According to Time Magazine:
In brief remarks before announcing the federal government would sue the state over the law known as HB2, Lynch, a Greensboro native and the first African-American woman to serve as attorney general, compared the bill to Jim Crow, resistance to school desegregation and opposition to same-sex marriage.
“This action is about a great deal more than just bathrooms,” she said. “This is about the dignity and respect we accord our fellow citizens and the laws that we, as a people and as a country, have enacted to protect them – indeed, to protect all of us.”
Loretta Lynch’s statement on North Carolina bathroom…
Not only were Ms. Lynch’s words inspiring, they are a great example of someone taking a stand against discrimination, even when it doesn’t directly affect them.

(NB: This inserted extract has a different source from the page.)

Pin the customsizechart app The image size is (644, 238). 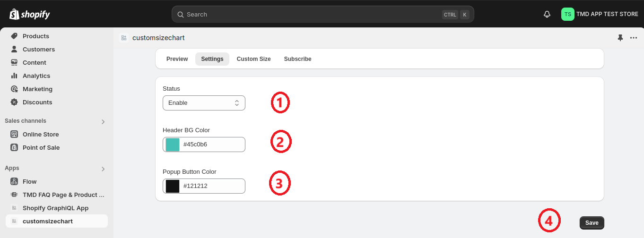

This is what it means to be an ally!
(Read her full remarks here.)
Talking about Discrimination in Different Contexts
I highly recommend sharing U.S. District Attorney Lynch’s speech with your kids/students. In her speech, Ms. Lynch skillfully relates two forms of discrimination: racism and discrimination against transgender people. In doing so, she sets a great example of using a familiar concept like racism to explain the ways that discrimination works in the context of being transgender.
After watching the video with my kids, I plan to ask: “How are these two types of discrimination similar or different?”
And in order to do this conversation justice with my kids (who are 10), I’ll be making sure to cover basic terms such as stereotypes, prejudice and discrimination. These words are all related, but are NOT the same.
Here are the definitions I’m using:
- A stereotype is a commonly held belief about a group of people. e.g. “All Black people can dance.”
- A prejudice is a feeling about a person based on stereotypes about their group membership. e.g. “I don’t like to hire Latinos because they are lazy.”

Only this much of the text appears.